GIVEN EXERCISE: Could you render the listing below as a JSON list of strings, from the line containing "How do I perform: Click" to the line containing "pyautogui.click(x=67, y=563)", both lines included? Give one string per line and leave out any blank lines.
┌──
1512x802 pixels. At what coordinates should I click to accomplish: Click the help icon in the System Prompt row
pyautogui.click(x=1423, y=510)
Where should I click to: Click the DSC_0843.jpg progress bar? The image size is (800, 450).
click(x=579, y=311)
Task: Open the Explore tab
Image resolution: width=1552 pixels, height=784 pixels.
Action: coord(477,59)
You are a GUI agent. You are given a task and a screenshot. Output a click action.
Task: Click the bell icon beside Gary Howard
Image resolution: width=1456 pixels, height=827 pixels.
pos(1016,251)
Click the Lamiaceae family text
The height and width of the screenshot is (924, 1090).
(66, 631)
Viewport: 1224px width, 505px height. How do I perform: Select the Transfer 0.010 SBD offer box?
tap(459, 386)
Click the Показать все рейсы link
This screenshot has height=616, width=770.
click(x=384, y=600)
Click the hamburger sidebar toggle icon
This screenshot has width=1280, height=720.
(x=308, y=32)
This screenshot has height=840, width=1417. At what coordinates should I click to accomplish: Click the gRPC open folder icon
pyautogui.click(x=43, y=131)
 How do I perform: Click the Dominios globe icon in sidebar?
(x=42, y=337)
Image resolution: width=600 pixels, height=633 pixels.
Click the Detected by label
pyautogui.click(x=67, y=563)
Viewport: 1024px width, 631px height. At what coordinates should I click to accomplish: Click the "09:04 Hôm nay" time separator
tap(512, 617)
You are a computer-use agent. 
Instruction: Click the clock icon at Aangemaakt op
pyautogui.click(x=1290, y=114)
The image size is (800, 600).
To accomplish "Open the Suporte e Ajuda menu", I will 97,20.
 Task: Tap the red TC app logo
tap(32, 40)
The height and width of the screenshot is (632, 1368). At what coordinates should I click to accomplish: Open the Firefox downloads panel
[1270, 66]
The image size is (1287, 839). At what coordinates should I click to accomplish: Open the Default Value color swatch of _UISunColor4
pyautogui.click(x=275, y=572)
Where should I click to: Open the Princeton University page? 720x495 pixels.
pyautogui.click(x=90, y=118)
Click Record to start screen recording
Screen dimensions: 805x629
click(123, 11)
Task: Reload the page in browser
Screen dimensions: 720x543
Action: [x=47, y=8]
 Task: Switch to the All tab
└──
ANSWER TO THE EXERCISE:
[
  " How do I perform: Click the Dominios globe icon in sidebar?",
  "(x=42, y=337)",
  "Image resolution: width=600 pixels, height=633 pixels.",
  "Click the Detected by label",
  "pyautogui.click(x=67, y=563)"
]